When that letter was opened, and the astounding figures on the bill were read and comprehended, what a time there was at that house, and how the neighbors came again to see the wonderful paper, and how it was figured how many farms it would buy, what houses it would build and furnish, and how the boy who had been expelled from school for fighting had done it all! What a smashing of old theories it made, and how every wild boy in the neighborhood to whom the evil example of the bad Sedgwick boy had been held up as an illustration of total depravity and as proof that nothing of good ever came to a youth that would fight and get expelled from school, rejoiced! To these, what a day of exultation that bill of exchange brought!
But it was only a day, before there began to circulate rumors that the whole thing was but a joke; that the bill would be repudiated when presented for payment, or at most that it was only for $1,000.
Sedgwick, pere, with his sons, lost no time in testing the matter. Sedgwick had written in the letter that though the bill was drawn on New York, any bank in Cincinnati would cash it. So they repaired to the city, and calling on their lawyer, asked him to go with them and identify them at some bank, as they desired to get a little check cashed. He complied.

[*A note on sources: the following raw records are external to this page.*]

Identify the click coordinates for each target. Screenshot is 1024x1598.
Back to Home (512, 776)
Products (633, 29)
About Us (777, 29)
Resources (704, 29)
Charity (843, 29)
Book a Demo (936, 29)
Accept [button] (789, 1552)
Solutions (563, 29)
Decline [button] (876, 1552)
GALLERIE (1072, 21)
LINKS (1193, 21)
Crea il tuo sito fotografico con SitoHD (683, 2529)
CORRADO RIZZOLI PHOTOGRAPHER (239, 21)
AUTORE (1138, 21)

The cashier looked at the bill and asked in what kind of money the payment was wanted.
The old man thought he would give his neighbors an object lesson, and replied that he would take it in gold.
The cashier smiled and asked him how he would take it away.
The old man said, “I do not understand you.”
“It will, in gold, weigh about 400 pounds,” said the cashier.
At this the lawyer became interested in a moment and said: “Four hundred pounds of gold! What kind of a check have you?”
“It is a bill of exchange on New York for $100,000,” said the cashier.
“One hundred thousand dollars!” said the lawyer; “Great heavens! have you found an oil well on your farm, robbed a bank, or what?”
“No,” said the elder Sedgwick, “but my wild boy has come from Nevada, and I guess this is a part of the great bonanza.”
Finally $25,000 was drawn in paper, enough to clear up all the home indebtedness, and the rest left on deposit until the son and brother should return; for, as they talked it all over, they concluded that he had left with them all his fortune, except traveling expenses.